[BEGIN SOURCE]
The main problem is that the term "flip-flop" does not, in common use, simply mean "change your mind." If you change your mind due to changing circumstances, including new information, that is not a "flip-flop." That's why "flip-flop" is often reserved for matters of principle, like abortion.

It's not exclusively used for matters of principles, of course. It can also be used for other issues, where someone changes for no apparent reason beyond political, especially when they move back and forth over a relatively short period of time. Hardly anyone accuses John Edwards of "flip-flopping" on the war (he sponsored the authorization, and now is against it), but John Kerry was adamantly in favor of the war (indeed, he said Bush did the right thing by invading, shortly after the invasion) and within a few months was saying Bush was wrong, without any apparent new information other than polls showing Democrats opposed it.
[END SOURCE]
[BEGIN DATA EXCERPT]
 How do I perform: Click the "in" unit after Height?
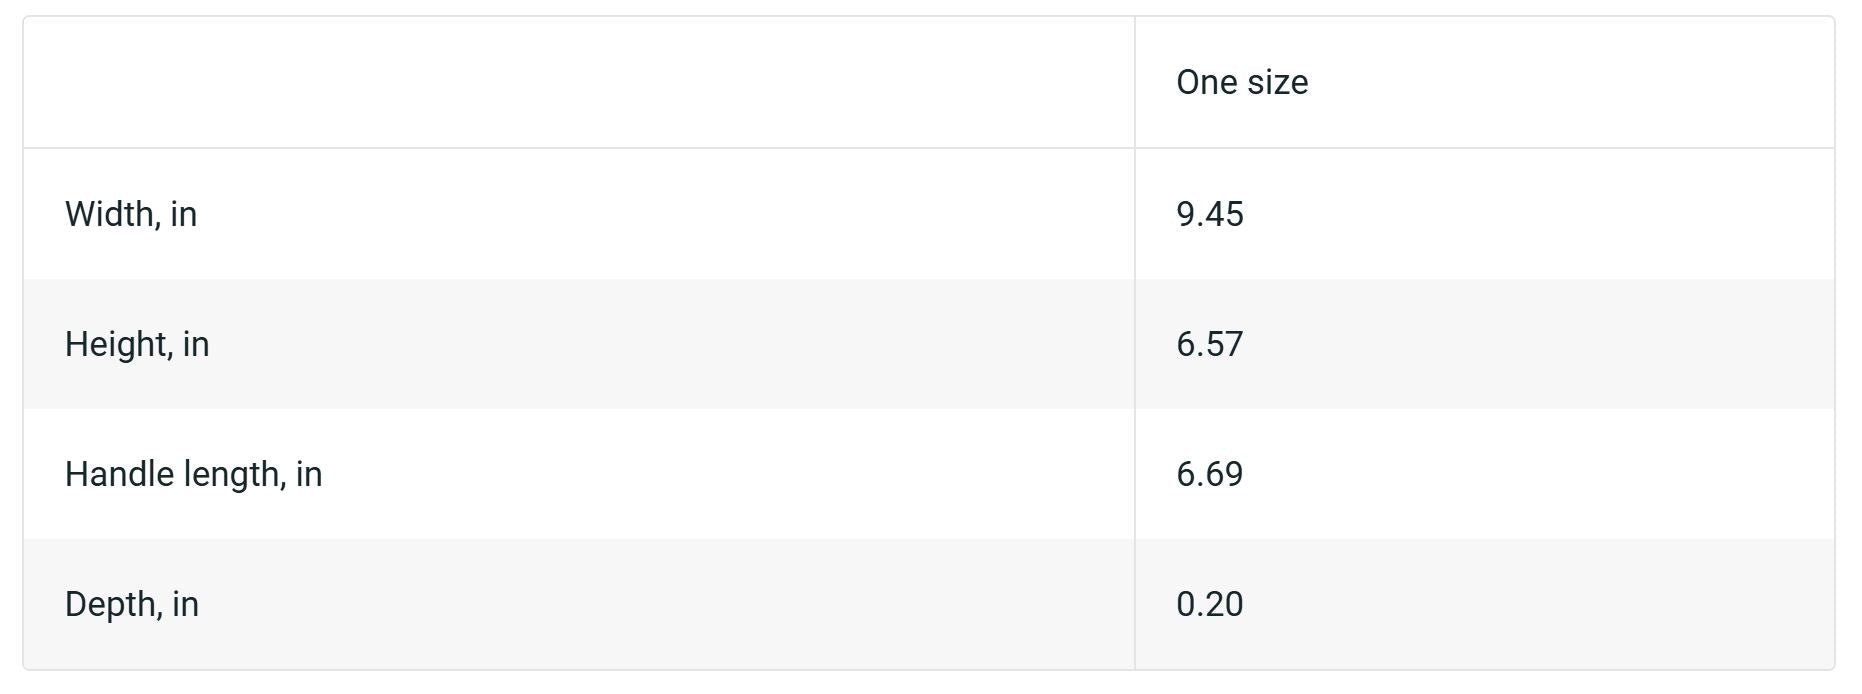point(196,344)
[END DATA EXCERPT]
### EXERCISE PROMPT
In the passage on the term "flip-flop," what kind of change of mind does it say is not a flip-flop?

### PROBLEM SOLUTION
Changing your mind because of changing circumstances, including new information.